Section 1.1 The course
These notes will cover the content of a first course in mathematical cryptography. I want to emphasize that the approach taken in these notes will be mathematical; that is, our attention will be primarily on the way that mathematical ideas underlie some of the most powerful methods used to encrypt messages and data.
This course is being offered at the University of New Haven, which prides itself on a commitment to experiential education. Thus, the course will require students to implement versions of the core mathematical ideas in code. The language of choice for the course is python, though of course the content itself is language independent. I had to choose a language, and the relative ease with which students can begin implementing mathematics in python makes it an obvious choice.
Students taking this course will be well served by at least a passing familiarity with topics including
- Number theory
- Modular arithmetic
- Linear algebra
- Probability
- Structured programming (loops, control structures, functions)
However, the text does not assume any prior knowledge.
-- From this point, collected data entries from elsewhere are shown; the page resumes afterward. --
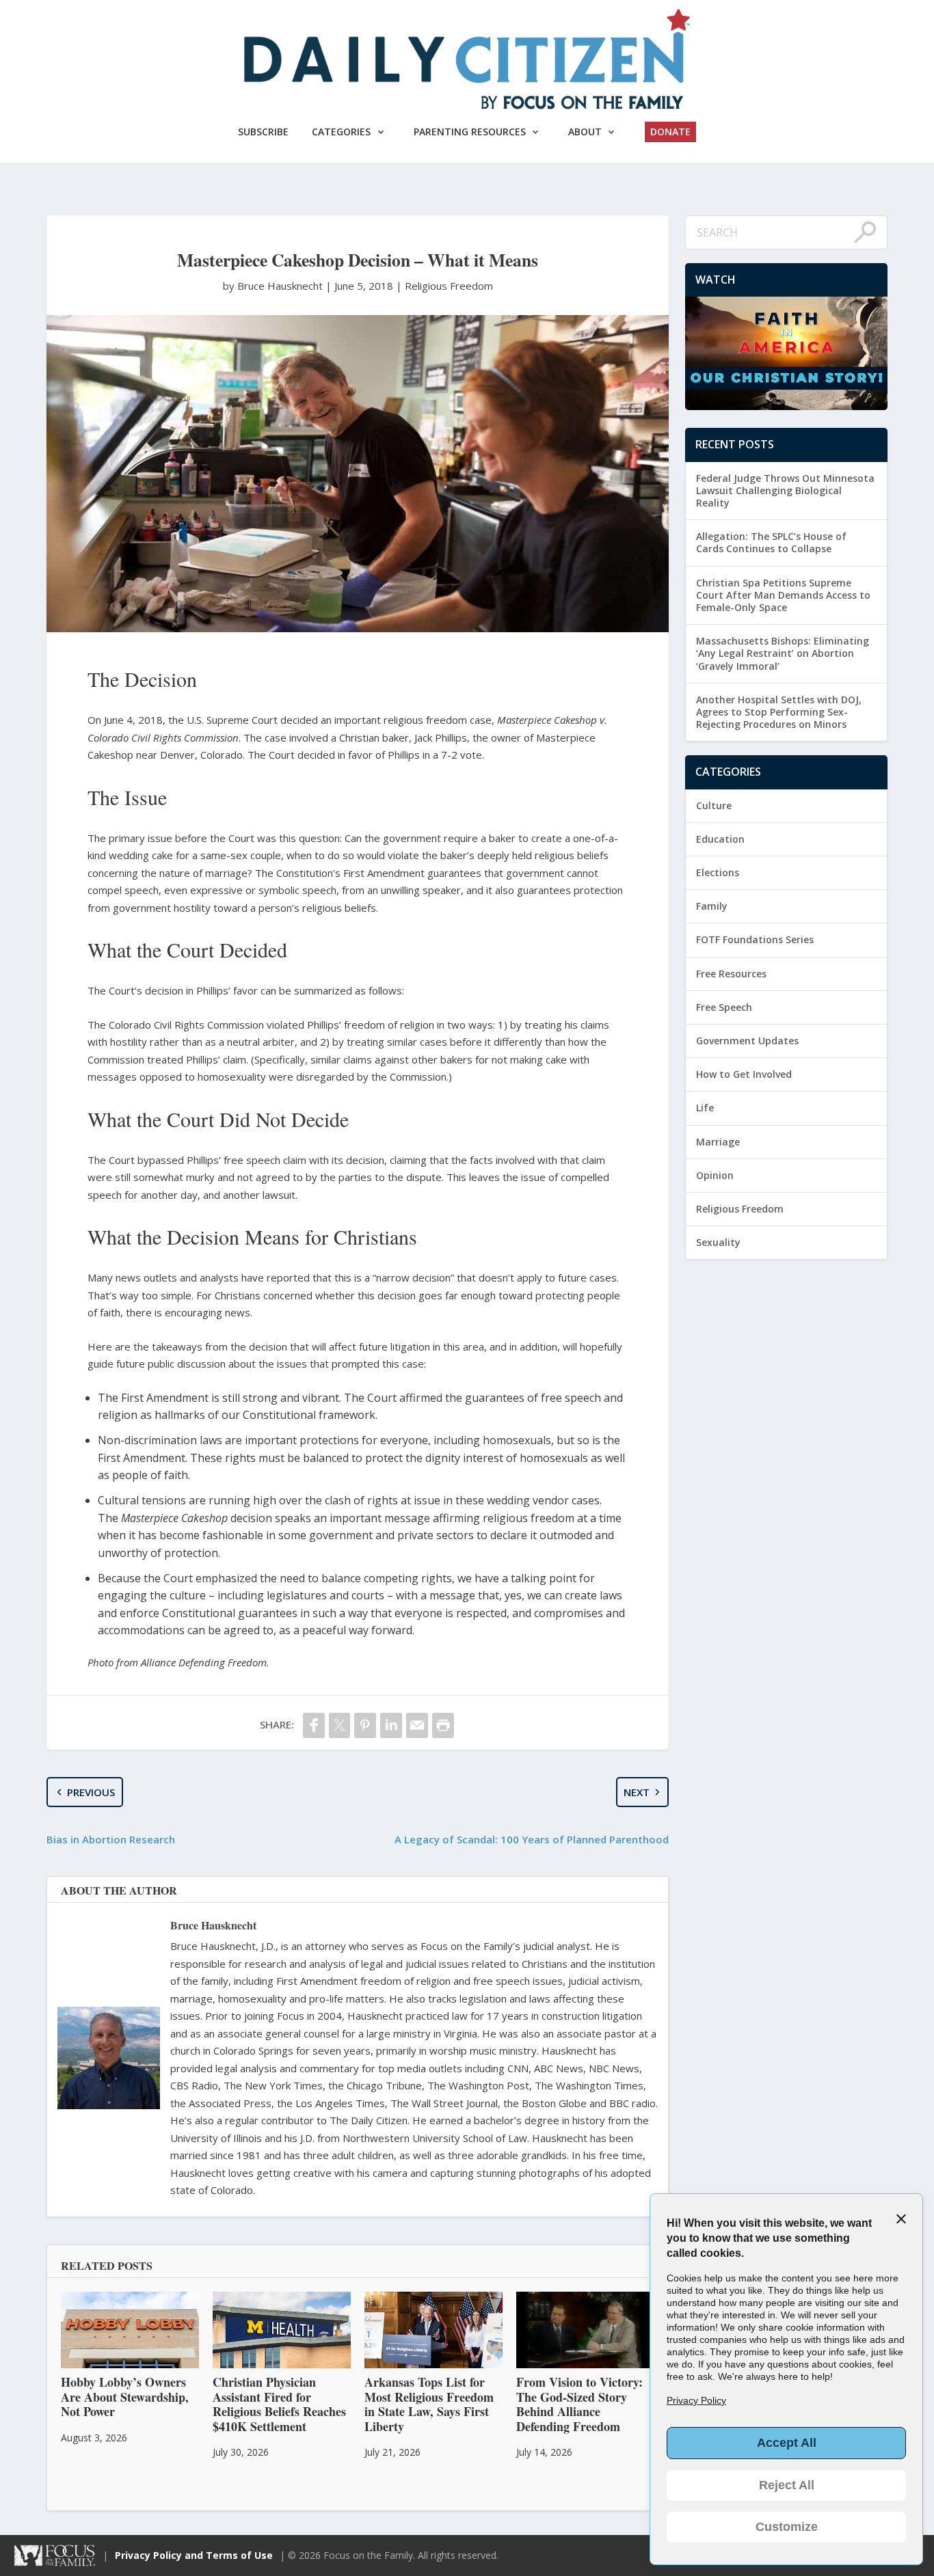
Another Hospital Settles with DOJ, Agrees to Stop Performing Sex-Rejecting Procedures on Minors (779, 712)
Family (712, 905)
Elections (717, 872)
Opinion (715, 1175)
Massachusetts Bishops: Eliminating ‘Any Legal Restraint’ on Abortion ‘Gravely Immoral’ (782, 653)
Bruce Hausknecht (213, 1925)
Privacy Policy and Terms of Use (194, 2555)
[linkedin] (391, 1725)
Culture (714, 805)
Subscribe (263, 131)
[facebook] (314, 1725)
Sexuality (718, 1242)
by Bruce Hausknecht (274, 286)
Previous (91, 1792)
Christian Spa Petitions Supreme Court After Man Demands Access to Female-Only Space (783, 595)
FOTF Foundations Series (755, 939)
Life (705, 1107)
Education (720, 838)
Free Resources (731, 973)
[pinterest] (365, 1725)
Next (637, 1792)
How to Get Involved (744, 1074)
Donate (670, 131)
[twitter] (340, 1725)
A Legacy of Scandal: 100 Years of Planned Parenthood (532, 1839)
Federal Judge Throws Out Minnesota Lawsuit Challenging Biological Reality (785, 490)
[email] (417, 1725)
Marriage (718, 1141)
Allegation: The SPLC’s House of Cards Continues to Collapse (771, 542)
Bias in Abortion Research (110, 1839)
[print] (443, 1725)
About (585, 131)
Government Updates (747, 1040)
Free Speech (724, 1007)
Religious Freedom (449, 286)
The goal of the course is somewhat larger than explicating the central mathematical ideas of cryptosystems like RSA and ECC. Mathematical students typically see little more than the required introduction to programming courses, which are aimed at computer science students. Computer science students often see no more math than appears in their discrete mathematics course at the beginning of their courses of study. My goal is to show students something of the power that the two subjects have in combination: that mathematical concepts are extremely powerful when implemented in computer programs. The first version of this course was an independent study with a computer science student, and I was regularly surprised with the elegance of his implementations.